Hepatitis A and E infections are usually managed with supportive care because they are self-limiting illnesses. The patient may need to be hospitalized if the symptoms are severe or persistent. Hepatitis A/E has no known cure. However, there is an effective vaccination to prevent the infection. Acute and chronic hepatitis can both be caused by hepatitis B infection. Similar to how not everyone with chronic hepatitis B needs immediate treatment, most people with acute hepatitis B do not require it. Although there is no actual treatment for hepatitis B, antiviral medications (which decrease the virus’s reproduction) significantly lower the risk of consequences like cirrhosis and liver cancer. Liver damage can be avoided with early hepatitis C therapy. More than 95% of patients can now be cured due to the advancement and development of oral, directly acting, antiviral drugs in recent years.
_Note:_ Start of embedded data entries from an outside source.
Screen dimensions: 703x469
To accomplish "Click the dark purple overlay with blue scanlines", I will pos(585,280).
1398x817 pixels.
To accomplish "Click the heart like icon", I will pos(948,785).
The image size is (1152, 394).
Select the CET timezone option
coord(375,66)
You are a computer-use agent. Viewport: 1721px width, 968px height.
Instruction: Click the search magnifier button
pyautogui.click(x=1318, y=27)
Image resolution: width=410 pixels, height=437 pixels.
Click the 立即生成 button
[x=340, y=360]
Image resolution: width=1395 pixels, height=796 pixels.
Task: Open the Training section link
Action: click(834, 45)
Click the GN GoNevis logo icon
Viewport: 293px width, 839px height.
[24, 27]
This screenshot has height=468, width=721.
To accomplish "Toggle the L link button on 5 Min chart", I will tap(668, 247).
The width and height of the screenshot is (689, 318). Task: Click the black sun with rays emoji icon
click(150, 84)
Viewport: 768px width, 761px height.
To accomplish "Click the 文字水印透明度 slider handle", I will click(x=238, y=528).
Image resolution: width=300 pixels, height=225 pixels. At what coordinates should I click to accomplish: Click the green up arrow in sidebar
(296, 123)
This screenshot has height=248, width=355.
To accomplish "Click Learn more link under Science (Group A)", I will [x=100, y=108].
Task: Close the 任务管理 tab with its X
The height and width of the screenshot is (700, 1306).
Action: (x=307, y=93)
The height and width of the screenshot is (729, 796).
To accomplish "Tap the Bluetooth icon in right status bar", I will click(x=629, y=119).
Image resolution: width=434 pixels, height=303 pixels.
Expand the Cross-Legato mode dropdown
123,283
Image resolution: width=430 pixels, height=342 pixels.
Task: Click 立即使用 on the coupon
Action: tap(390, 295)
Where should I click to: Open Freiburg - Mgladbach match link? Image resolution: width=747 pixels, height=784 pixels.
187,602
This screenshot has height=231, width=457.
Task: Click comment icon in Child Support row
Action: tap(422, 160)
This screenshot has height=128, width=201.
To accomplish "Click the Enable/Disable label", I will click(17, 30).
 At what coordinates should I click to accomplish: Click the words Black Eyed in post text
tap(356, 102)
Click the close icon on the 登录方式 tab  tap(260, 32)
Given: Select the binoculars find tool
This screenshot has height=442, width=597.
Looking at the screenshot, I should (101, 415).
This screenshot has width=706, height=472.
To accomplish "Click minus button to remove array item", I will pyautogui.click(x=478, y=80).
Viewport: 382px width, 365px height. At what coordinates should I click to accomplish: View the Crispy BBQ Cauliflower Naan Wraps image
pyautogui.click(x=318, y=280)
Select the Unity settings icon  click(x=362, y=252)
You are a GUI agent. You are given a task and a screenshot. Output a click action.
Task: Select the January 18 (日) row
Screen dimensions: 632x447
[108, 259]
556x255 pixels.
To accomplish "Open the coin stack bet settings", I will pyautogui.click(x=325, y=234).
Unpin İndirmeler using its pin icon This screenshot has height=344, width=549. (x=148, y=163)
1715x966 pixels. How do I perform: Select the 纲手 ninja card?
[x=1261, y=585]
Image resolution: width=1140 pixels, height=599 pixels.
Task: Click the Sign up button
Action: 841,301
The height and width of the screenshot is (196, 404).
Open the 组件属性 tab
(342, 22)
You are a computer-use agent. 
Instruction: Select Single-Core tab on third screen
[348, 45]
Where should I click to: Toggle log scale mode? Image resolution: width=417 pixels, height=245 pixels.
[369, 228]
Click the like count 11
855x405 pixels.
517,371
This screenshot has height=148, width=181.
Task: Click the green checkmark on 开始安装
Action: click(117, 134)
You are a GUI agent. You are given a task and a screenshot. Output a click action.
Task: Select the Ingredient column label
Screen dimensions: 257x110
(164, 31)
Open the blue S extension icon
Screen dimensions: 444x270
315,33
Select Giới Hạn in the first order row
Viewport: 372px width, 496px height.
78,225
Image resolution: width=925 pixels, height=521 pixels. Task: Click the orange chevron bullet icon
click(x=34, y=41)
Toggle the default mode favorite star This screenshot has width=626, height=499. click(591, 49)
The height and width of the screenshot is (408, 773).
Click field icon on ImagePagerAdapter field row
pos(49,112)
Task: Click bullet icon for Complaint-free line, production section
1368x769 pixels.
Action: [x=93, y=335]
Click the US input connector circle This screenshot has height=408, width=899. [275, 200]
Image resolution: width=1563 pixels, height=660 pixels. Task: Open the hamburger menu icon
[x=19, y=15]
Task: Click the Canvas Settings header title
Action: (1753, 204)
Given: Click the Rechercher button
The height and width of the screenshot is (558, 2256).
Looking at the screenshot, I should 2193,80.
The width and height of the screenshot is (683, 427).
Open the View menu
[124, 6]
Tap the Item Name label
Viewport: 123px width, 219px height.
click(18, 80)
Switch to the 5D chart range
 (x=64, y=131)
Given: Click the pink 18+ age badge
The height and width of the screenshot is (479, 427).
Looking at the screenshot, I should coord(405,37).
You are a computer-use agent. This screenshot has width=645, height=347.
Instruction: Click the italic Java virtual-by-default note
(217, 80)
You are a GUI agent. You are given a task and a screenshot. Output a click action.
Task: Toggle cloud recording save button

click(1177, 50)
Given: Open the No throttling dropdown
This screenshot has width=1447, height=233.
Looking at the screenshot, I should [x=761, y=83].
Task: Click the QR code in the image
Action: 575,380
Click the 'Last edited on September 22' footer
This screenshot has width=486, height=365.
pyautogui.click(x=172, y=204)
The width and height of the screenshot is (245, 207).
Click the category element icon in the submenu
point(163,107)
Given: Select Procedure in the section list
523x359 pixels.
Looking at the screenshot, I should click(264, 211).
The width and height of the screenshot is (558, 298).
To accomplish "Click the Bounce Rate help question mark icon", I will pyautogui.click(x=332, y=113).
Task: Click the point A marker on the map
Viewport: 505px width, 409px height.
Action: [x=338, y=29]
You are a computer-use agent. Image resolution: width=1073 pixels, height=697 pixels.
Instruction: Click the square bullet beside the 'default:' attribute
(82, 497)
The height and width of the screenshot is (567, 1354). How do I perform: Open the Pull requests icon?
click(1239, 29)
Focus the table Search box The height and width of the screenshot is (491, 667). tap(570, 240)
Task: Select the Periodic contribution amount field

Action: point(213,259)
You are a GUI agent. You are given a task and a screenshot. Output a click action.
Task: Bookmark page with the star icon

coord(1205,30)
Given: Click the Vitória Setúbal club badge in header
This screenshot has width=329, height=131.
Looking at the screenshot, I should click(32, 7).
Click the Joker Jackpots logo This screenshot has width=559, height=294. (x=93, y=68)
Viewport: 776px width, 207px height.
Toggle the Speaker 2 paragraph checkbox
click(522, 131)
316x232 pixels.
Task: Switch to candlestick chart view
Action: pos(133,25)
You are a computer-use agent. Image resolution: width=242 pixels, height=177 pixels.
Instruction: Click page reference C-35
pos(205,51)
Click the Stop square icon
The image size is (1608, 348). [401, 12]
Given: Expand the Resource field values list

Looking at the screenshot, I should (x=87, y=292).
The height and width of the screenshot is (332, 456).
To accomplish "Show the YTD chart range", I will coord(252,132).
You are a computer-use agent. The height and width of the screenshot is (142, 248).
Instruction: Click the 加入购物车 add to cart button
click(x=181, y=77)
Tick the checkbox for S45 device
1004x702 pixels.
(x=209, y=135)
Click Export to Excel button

The primary way to spread hepatitis A and E is by ingesting or drinking contaminated food. It is recommended to wash your hands carefully after using the bathroom and before using the kitchen to prevent catching these illnesses. Eat only freshly cooked food, and only drink boiled or bottled water in locations where the quality of water and sanitation is questionable. Get a hepatitis A vaccination to protect yourself from contracting this virus (but this does not guard against hepatitis E infection).
If one is exposed to the virus, an injection of hepatitis B immune globulin can prevent infection. There is also a vaccine for hepatitis B infection prevention that is quite effective. However, there is no hepatitis C vaccine.